Eccentric Developments

WebAssembly & SIMD

Since the previous article, I kept playing with different optimizations to improve the speed of the data-oriented design implementation. The idea behind using this approach was to make it easy the use SIMD instructions in the rendering algorithm.

After lots of experimentation I found that, while the SIMD instructions helped increase the speed of the path tracer, this change alone was not entirely capable of reaching a speed of a frame under a second. In the end, I decided to move the sphere intersection code to the Wasm library which allowed the SIMD code to finally shine.

Adding to that, there were plenty of changes in this new update, the following are a list of the modifications that I made to the code:

Added a custom memory manager to allocate a block of space only once and just use offsets to the data for array references
Used SIMD instructions to calculate the intersections of four spheres at the same time
Did an small amount of loop unrolling
Implemented some other small optimizations like: not using the unit vector function in randomDirection and removing the scale operation from the trace and shade functions. This is because unit and scale create intermediary arrays causing memory pressure.

Challenge 1:
In the WebAssembly & SIMD article, how many spheres do the SIMD instructions intersect at the same time?
Challenge 2:
From the WebAssembly & SIMD article, return the stretch from "WebAssembly & SIMD" through "to finally shine.", copied word for word.

Information supplied:
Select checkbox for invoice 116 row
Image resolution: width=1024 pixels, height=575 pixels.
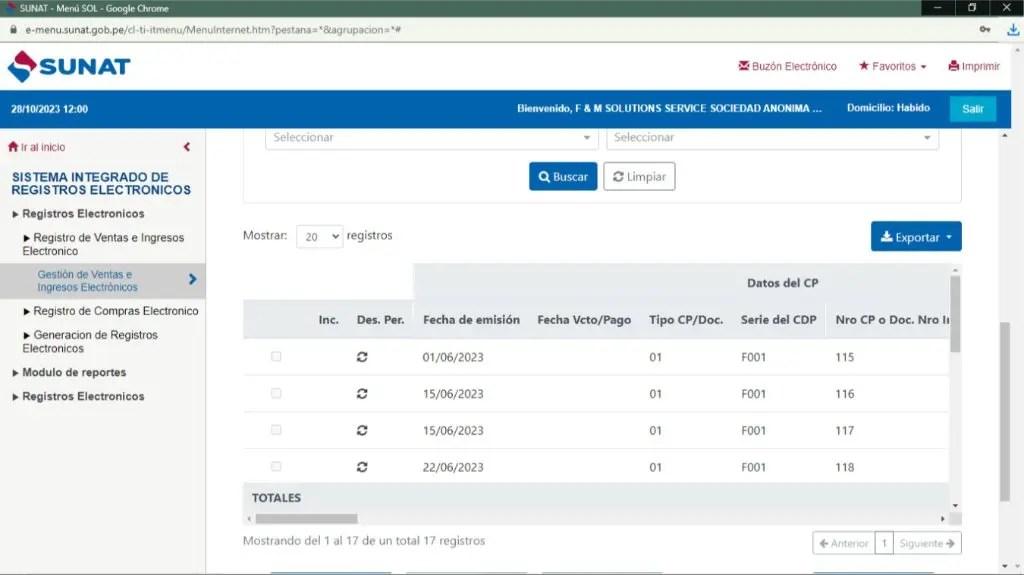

Exercise solution 1:
Four.

Exercise solution 2:
WebAssembly & SIMD

Since the previous article, I kept playing with different optimizations to improve the speed of the data-oriented design implementation. The idea behind using this approach was to make it easy the use SIMD instructions in the rendering algorithm.

After lots of experimentation I found that, while the SIMD instructions helped increase the speed of the path tracer, this change alone was not entirely capable of reaching a speed of a frame under a second. In the end, I decided to move the sphere intersection code to the Wasm library which allowed the SIMD code to finally shine.